Arguments and Analysis

Netanyahu vs. the Generals” (Amir Tibon, Politico Magazine)

“By placing the hawkish Lieberman in the Defense Ministry, Netanyahu has seriously undercut the security establishment, the most important moderating force within Israel’s power structure. Lieberman’s predecessor, Lt. General (ret.) Moshe Ya’alon, was also affiliated with the right wing in Israel (he is still a registered member of the Likud party), but as a former general himself, he encouraged those serving under him to speak their minds freely and openly, even if their analysis contradicted that of the elected government. In the months leading to his removal from the Defense Ministry, Ya’alon gave backing to the IDF senior command on a number of occasions in which the generals clashed with other cabinet members from the right wing, mainly over the question of how much force Israel should use in retaliation to Palestinian terror attacks. Lieberman, who was still in opposition in parliament during that period, took the side of the most extremist ministers in the government, advocating policies that, if implemented, would highly increase the likelihood of war. Now the next U.S. administration will find itself facing a new balance of power in Israel, between the most right-wing government in decades and the traditionally more moderate security establishment — one in which the extremists, at least for the moment, have triumphed.”


‘Torture Was My Punishment’: Abductions, Torture and Summary Killings Under Armed Group Rule in Aleppo and Idleb, Syria” (Amnesty International)

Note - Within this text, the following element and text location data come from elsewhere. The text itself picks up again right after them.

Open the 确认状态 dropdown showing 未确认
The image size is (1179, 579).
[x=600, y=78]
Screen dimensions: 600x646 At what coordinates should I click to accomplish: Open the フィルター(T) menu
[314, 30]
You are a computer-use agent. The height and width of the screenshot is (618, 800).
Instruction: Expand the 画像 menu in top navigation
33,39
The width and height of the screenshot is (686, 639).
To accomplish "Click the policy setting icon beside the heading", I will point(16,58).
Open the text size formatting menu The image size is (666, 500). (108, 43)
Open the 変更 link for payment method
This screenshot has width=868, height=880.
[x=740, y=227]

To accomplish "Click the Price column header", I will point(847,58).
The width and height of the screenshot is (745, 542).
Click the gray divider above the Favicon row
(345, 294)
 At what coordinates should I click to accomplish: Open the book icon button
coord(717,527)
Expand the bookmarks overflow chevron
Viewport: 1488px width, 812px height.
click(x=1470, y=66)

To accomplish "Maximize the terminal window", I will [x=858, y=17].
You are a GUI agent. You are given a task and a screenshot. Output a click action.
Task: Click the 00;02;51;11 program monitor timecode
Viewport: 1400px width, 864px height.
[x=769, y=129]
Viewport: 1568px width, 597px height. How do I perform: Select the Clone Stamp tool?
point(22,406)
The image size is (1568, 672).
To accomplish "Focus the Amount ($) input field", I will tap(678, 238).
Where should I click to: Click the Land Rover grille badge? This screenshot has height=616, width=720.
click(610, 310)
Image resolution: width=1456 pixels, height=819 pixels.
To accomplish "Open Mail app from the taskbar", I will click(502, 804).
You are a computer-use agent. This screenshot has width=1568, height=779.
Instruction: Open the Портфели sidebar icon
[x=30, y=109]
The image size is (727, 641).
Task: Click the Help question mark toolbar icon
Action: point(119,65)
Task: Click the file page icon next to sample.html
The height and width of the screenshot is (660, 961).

“The cases of abduction, torture and summary killings documented by Amnesty International offer a glimpse into the reality of life under armed opposition groups in Aleppo and Idleb governorates. Civilians who live under constant threat of indiscriminate attack by government forces simply for living in areas controlled by armed groups have suffered abuse at the hands of these groups as they assert their authority through rough ‘justice’ and cruel punishments. Media activists, journalists, lawyers, humanitarian workers and others have been subjected to abduction and torture and other ill-treatment at the hands of armed groups that form part of the Army of Conquest and Aleppo Conquest coalitions. Residents of Aleppo and Idleb have also witnessed the summary killing by Jabhat al-Nusra and the al-Shamia Front of civilians and captured members of Syrian government armed forces and security forces, and of pro-government shabiha militias, as well as persons suspected of being ‘infiltrators’, fighters belonging to IS and other rival armed groups. These and many of the other serious abuses against captives, many committed through an arbitrary quasi-judicial apparatus, are war crimes. Those who order or commit such acts must be brought to justice. These abuses have taken place in a context in which armed opposition groups across Syria have committed war crimes by killing and injuring civilians through the indiscriminate use of weapons such as mortars, improvised explosive devices and suicide car bombs in attacks on residential areas under government control. No matter how systematic and widespread the violations being committed by Syrian government forces and IS are, war crimes are never excusable.”